* **STUDY MATERIAL**
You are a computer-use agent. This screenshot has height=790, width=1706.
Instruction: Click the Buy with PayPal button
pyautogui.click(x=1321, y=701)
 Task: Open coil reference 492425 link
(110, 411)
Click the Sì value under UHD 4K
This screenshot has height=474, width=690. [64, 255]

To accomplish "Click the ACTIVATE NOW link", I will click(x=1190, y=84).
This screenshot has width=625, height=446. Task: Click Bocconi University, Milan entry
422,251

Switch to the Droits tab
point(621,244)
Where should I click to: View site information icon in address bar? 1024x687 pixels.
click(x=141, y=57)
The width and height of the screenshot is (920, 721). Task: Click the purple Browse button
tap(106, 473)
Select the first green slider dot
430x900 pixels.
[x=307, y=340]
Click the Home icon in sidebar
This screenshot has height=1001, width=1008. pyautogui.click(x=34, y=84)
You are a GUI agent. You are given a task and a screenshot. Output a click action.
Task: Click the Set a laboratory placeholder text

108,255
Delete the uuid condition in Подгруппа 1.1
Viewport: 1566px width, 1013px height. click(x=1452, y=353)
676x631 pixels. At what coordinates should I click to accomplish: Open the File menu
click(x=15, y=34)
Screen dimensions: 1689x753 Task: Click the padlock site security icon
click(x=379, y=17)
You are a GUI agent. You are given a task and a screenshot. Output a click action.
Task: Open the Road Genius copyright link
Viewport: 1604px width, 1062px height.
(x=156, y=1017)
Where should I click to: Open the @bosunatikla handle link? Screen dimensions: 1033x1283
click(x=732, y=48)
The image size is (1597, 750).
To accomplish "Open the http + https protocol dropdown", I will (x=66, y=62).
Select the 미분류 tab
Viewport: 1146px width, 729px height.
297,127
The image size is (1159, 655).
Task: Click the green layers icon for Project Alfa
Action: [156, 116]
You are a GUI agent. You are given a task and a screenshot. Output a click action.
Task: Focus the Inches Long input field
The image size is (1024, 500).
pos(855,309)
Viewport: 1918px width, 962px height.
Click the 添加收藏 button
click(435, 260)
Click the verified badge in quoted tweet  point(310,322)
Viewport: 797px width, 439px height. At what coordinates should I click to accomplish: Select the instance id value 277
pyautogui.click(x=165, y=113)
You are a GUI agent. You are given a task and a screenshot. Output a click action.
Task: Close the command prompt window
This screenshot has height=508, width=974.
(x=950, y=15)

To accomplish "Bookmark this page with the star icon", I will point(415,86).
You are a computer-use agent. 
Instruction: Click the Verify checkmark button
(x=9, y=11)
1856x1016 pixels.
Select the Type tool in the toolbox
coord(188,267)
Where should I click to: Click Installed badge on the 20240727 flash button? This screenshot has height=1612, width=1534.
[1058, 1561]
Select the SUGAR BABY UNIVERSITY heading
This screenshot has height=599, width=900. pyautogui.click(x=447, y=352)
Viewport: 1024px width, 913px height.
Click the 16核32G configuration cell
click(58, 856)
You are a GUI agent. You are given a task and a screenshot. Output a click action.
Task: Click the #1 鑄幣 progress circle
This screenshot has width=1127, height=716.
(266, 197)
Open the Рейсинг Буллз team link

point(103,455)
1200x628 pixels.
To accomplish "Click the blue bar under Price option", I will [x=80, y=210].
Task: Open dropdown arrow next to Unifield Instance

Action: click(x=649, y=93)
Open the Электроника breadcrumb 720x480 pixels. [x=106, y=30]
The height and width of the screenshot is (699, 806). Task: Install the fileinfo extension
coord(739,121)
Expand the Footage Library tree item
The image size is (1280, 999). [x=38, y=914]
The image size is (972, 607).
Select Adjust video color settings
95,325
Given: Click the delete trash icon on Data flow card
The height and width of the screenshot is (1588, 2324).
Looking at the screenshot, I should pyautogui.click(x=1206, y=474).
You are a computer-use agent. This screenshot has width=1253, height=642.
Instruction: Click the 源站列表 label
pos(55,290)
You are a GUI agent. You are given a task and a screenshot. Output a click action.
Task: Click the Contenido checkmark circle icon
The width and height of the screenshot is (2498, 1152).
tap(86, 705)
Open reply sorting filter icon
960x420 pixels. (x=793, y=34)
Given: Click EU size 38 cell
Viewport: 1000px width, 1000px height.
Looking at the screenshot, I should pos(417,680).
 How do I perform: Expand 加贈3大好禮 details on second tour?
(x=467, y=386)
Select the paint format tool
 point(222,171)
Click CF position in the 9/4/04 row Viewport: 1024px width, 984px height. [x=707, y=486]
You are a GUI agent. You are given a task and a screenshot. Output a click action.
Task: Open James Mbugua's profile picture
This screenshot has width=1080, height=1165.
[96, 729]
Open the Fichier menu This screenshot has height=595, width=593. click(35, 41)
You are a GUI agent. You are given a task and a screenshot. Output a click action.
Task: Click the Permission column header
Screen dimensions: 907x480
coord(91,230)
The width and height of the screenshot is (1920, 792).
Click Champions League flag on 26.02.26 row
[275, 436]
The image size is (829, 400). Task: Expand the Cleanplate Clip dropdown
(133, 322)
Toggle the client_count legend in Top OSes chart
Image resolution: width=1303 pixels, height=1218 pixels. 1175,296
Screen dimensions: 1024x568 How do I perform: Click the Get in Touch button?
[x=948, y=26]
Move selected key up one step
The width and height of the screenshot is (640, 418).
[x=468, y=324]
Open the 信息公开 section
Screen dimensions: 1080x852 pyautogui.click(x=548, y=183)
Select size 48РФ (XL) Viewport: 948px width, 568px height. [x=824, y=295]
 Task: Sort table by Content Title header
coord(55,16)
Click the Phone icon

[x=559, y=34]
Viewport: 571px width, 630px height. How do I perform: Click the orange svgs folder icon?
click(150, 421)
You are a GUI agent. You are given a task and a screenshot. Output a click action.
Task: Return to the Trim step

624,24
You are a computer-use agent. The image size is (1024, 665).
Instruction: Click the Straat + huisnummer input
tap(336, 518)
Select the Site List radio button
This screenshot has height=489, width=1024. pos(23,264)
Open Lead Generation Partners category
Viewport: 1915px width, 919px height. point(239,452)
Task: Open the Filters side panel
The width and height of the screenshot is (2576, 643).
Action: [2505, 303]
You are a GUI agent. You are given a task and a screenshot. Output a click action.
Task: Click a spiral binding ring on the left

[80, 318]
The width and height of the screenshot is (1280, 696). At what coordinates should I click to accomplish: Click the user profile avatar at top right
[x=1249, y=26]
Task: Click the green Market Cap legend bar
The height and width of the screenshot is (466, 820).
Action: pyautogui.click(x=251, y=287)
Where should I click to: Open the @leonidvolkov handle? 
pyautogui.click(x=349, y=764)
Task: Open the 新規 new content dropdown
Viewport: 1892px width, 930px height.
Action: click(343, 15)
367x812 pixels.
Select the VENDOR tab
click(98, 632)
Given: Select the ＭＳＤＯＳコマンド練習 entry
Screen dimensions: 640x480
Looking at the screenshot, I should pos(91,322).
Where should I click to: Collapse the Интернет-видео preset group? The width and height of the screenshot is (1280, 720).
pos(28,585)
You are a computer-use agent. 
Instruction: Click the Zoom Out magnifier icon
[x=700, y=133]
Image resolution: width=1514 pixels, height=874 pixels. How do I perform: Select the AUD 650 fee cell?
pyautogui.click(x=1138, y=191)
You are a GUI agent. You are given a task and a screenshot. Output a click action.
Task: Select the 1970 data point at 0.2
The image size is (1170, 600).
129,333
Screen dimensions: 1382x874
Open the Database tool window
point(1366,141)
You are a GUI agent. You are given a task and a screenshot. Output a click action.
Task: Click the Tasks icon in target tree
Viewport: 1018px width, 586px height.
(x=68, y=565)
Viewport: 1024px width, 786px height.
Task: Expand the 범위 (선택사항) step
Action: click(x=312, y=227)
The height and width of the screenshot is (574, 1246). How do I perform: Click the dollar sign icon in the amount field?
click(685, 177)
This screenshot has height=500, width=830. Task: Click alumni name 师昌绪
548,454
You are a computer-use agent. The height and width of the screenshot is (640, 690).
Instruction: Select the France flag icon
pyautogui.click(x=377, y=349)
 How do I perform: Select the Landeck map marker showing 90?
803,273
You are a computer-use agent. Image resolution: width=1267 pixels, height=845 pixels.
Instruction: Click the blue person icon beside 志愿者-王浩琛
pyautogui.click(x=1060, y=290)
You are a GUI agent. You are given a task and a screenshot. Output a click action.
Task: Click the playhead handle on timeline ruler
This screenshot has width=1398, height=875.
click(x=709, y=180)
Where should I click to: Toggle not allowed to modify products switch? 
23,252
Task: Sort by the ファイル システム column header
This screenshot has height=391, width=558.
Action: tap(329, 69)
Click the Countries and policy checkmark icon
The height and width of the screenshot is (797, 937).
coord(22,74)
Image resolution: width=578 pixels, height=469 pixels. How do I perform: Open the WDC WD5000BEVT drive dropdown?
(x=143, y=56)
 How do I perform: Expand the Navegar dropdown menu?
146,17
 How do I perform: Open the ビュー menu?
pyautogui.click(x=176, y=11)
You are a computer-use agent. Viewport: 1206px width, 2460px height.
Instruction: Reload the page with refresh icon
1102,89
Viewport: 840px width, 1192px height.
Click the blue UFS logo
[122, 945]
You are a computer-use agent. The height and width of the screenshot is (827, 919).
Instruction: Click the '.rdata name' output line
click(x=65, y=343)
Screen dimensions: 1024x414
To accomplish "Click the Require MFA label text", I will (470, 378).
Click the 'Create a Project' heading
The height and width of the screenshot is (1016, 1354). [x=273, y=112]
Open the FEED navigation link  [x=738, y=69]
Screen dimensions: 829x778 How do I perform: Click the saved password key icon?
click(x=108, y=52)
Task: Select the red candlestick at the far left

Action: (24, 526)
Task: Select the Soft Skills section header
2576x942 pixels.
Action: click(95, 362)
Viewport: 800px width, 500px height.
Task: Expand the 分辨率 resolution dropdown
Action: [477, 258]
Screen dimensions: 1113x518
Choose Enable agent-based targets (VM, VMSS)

* **WORK INSTRUCTIONS**
Wherever a line in the data above holds the word "column", copy that line.

* **WRITTEN SOLUTION**
Task: Click the Permission column header
Task: Sort by the ファイル システム column header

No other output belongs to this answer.